--- begin RECORDED INFORMATION ---

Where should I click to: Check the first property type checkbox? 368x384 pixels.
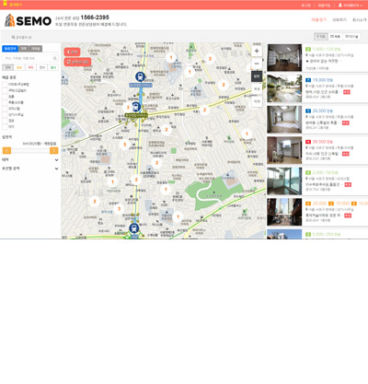(x=5, y=85)
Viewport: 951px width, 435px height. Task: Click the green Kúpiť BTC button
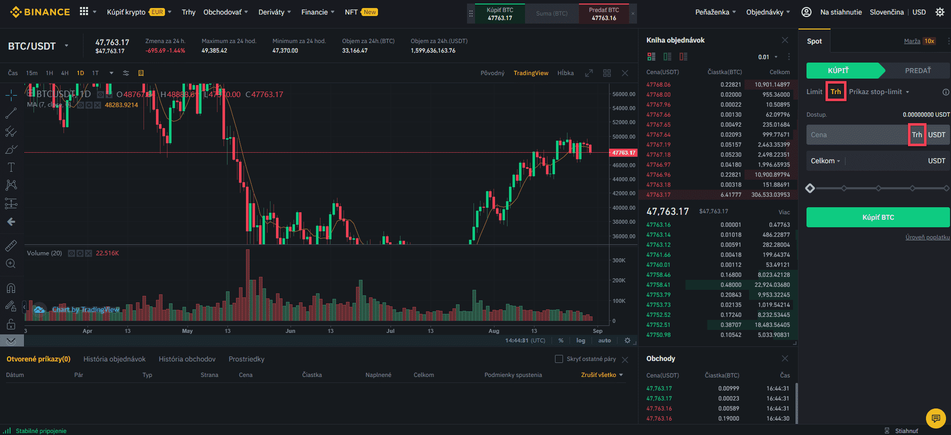tap(878, 217)
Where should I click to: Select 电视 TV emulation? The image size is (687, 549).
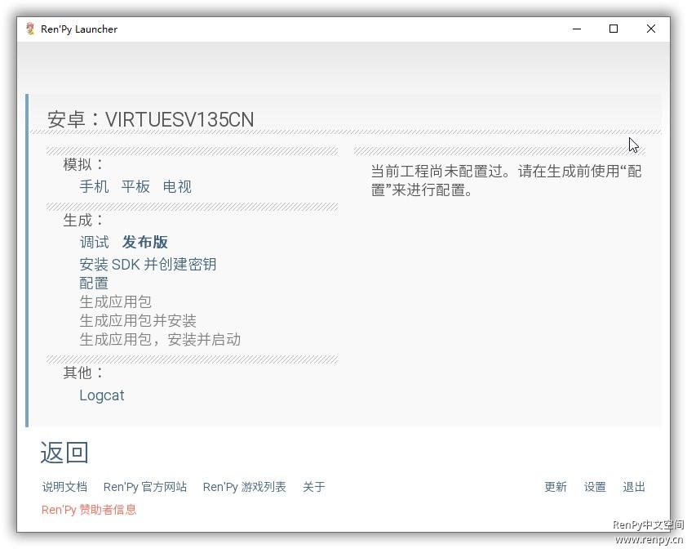tap(177, 187)
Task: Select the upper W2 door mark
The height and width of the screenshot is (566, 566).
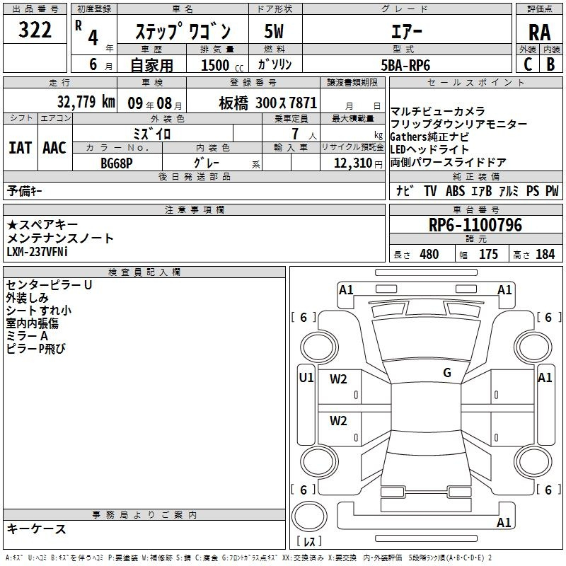Action: click(x=338, y=379)
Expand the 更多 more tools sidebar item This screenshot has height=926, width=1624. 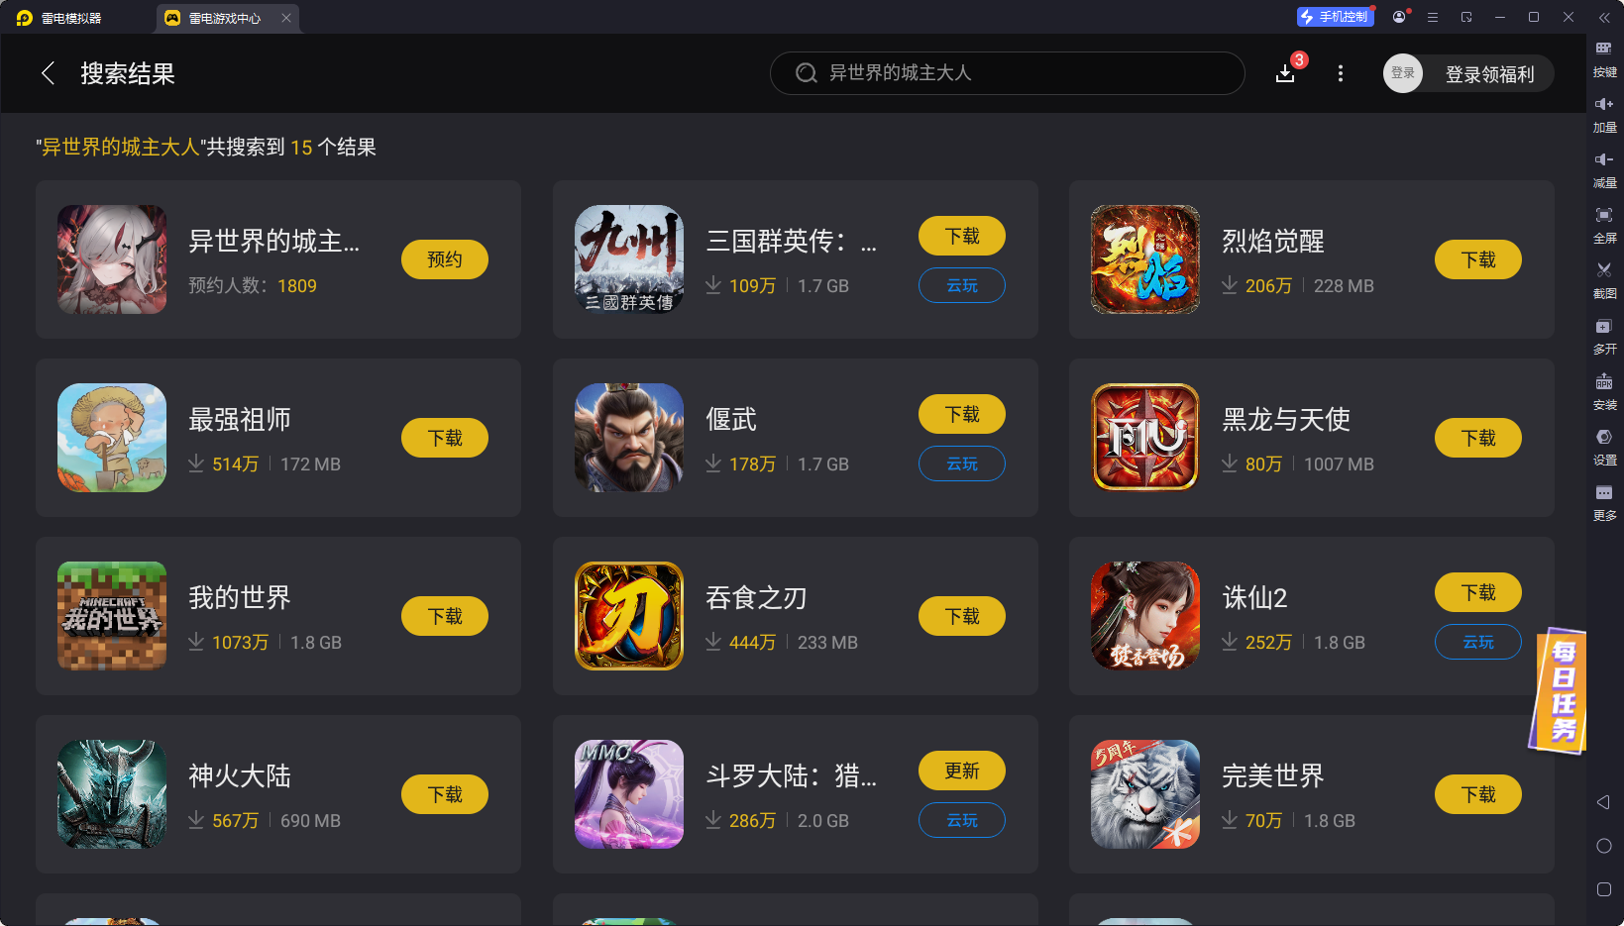1604,502
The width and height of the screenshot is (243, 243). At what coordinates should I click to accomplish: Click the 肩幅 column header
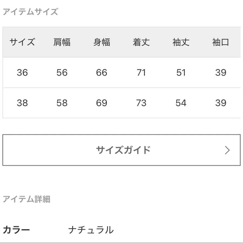tap(62, 42)
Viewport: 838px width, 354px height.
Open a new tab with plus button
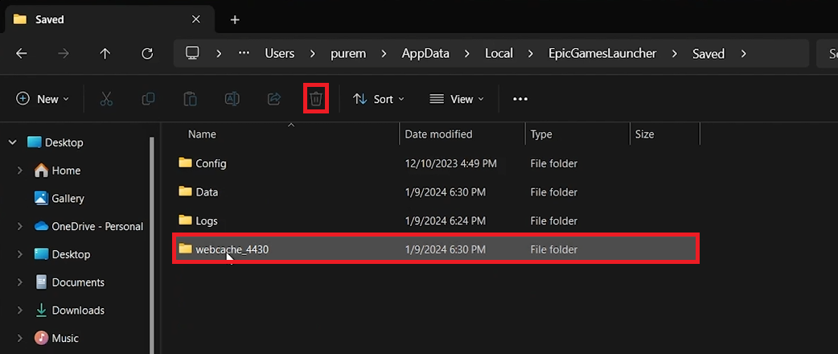click(x=235, y=19)
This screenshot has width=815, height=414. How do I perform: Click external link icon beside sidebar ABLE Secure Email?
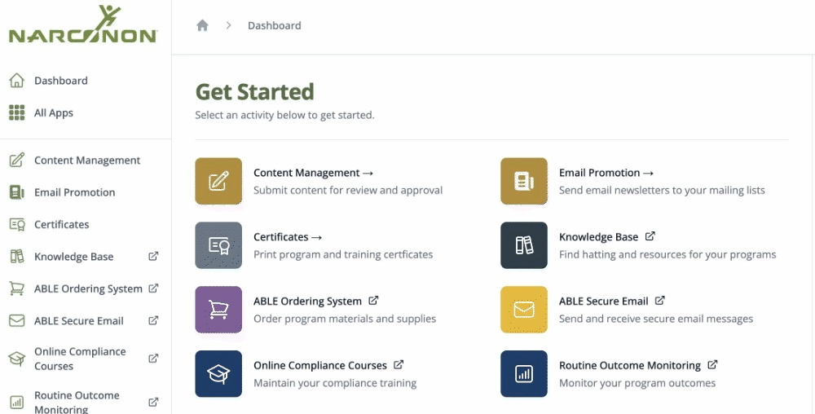point(153,320)
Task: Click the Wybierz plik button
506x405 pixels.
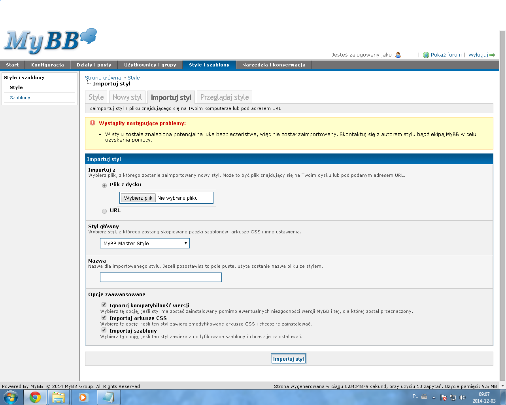Action: click(138, 198)

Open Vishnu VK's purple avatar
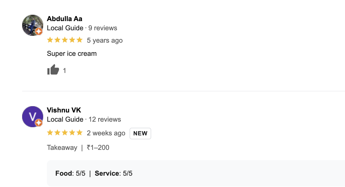[x=32, y=116]
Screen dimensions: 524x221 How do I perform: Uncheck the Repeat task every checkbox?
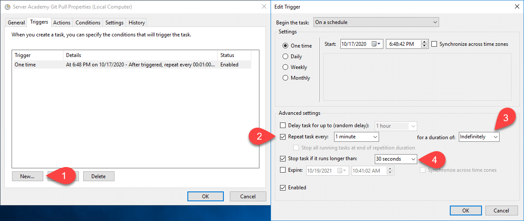click(283, 137)
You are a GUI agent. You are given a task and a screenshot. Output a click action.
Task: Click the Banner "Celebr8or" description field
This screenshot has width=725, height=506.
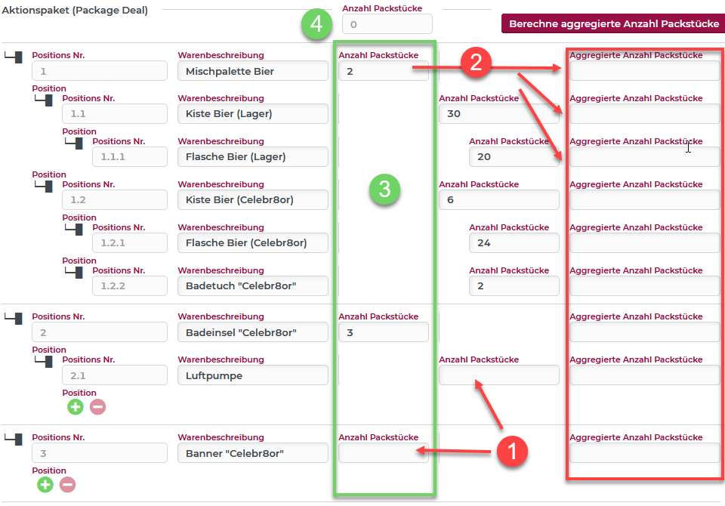(253, 453)
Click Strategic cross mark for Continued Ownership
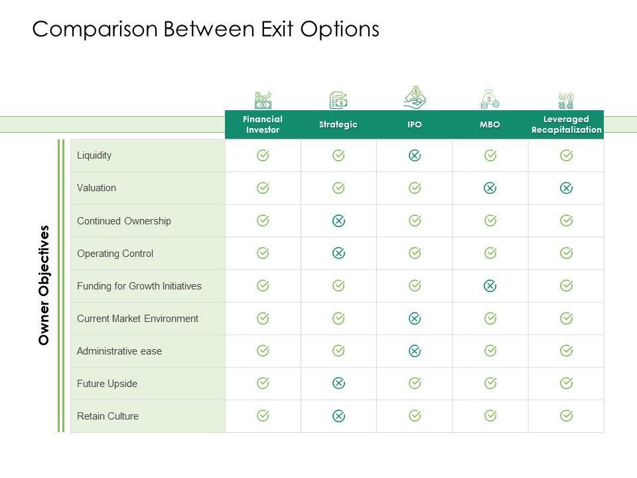The image size is (637, 478). (338, 220)
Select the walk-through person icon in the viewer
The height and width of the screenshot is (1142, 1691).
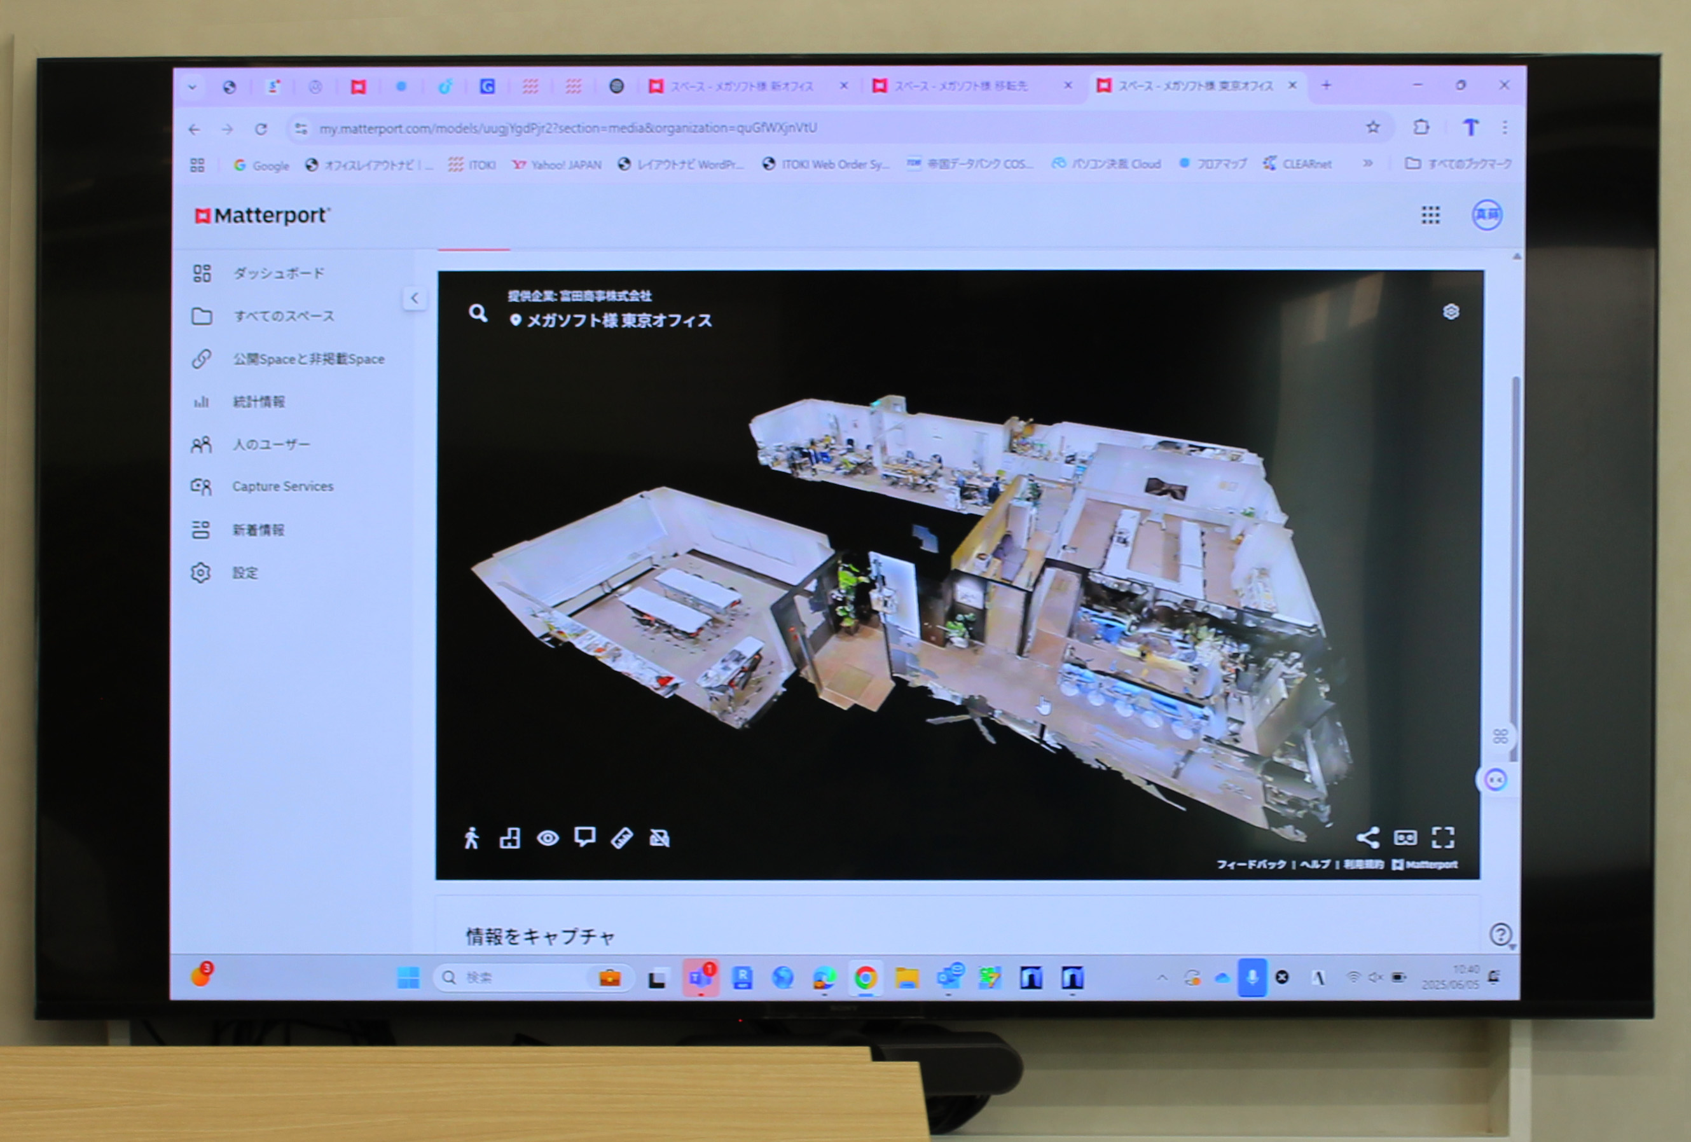[473, 837]
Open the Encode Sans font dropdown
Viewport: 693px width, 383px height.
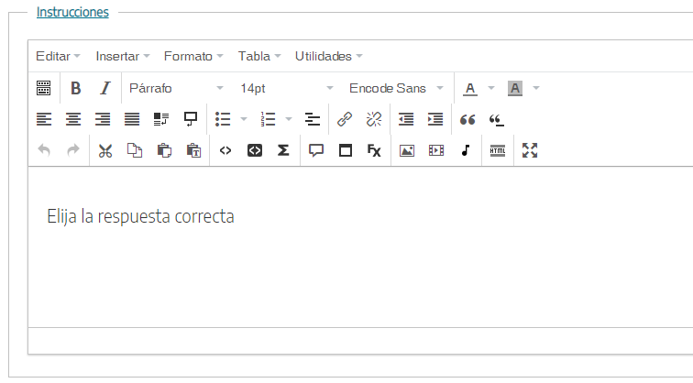pyautogui.click(x=396, y=89)
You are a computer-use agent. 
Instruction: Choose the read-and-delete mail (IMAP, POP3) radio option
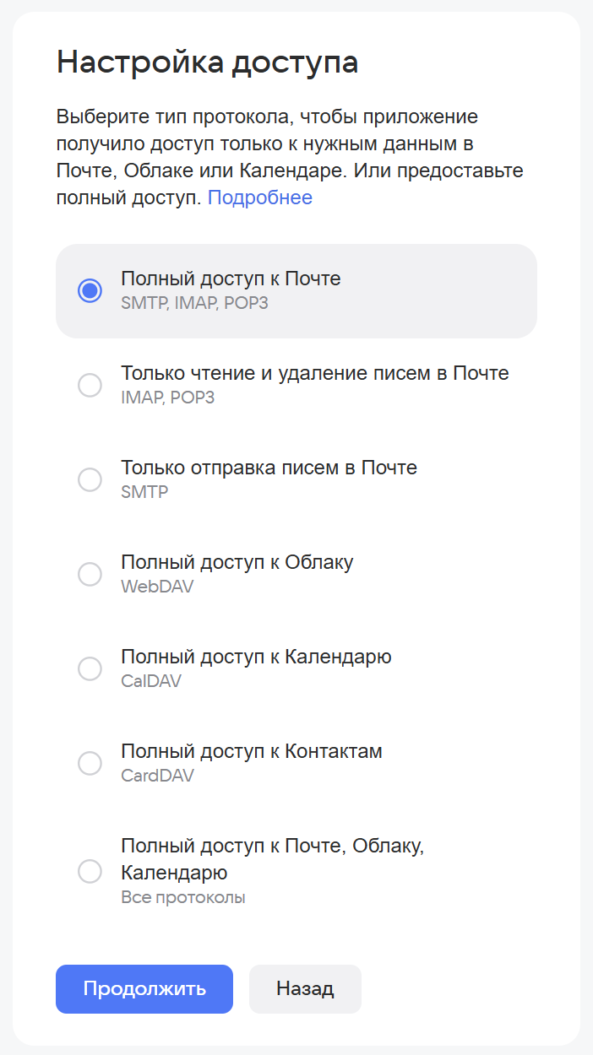coord(90,385)
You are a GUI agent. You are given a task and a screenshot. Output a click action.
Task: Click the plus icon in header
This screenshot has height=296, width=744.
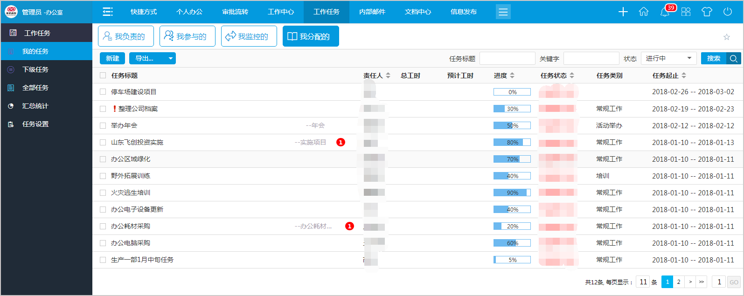(x=623, y=12)
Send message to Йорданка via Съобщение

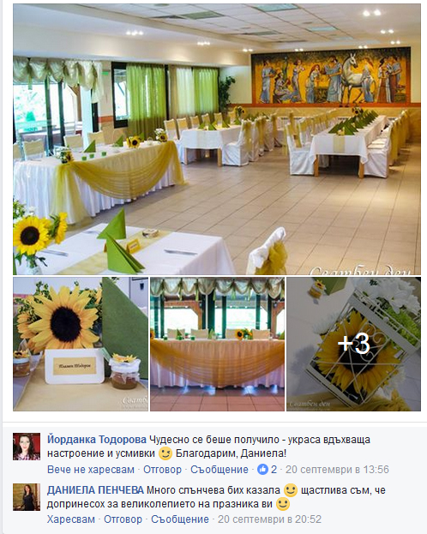pos(220,470)

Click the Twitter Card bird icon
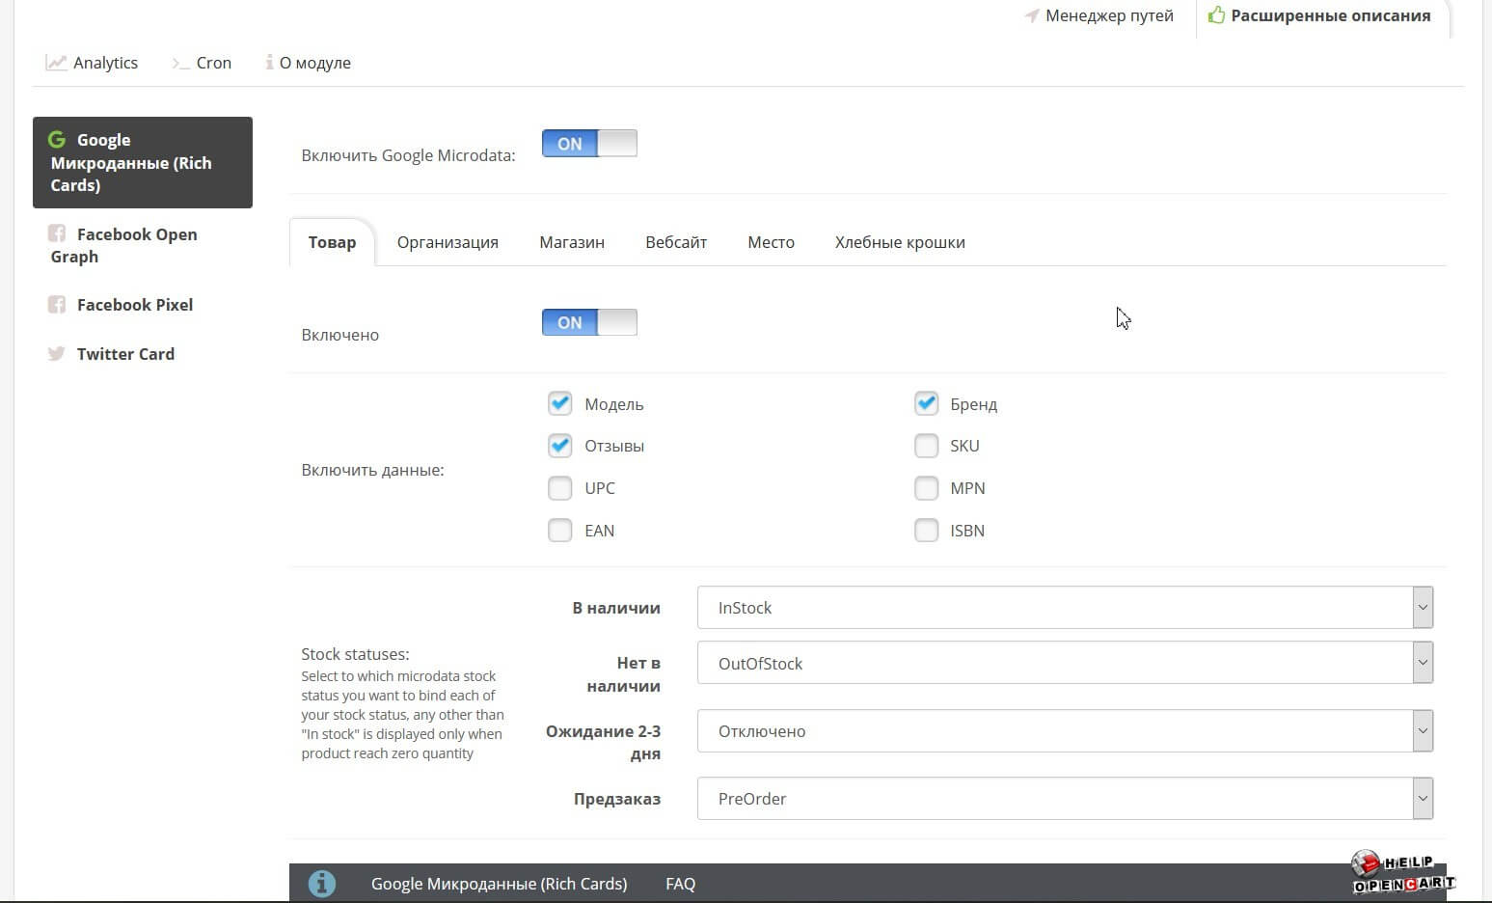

--- end RECORDED INFORMATION ---

* _GOAL_: Reproduce the stretch from the line containing "You are a computer-use agent." through the end of the data, requests included. Multiply every coordinate in the answers by 2.4, round to whole numbers with halves going up, and omit the pictures.

* _FINAL RESULT_:
You are a computer-use agent. 
Instruction: Choose the read-and-delete mail (IMAP, POP3) radio option
coord(216,924)
You are a GUI agent. You are given a task and a screenshot. Output a click action.
Task: Click the plus icon in header
This screenshot has height=296, width=744.
(x=1495, y=29)
Send message to Йорданка via Съобщение

pos(528,1128)

Click the Twitter Card bird icon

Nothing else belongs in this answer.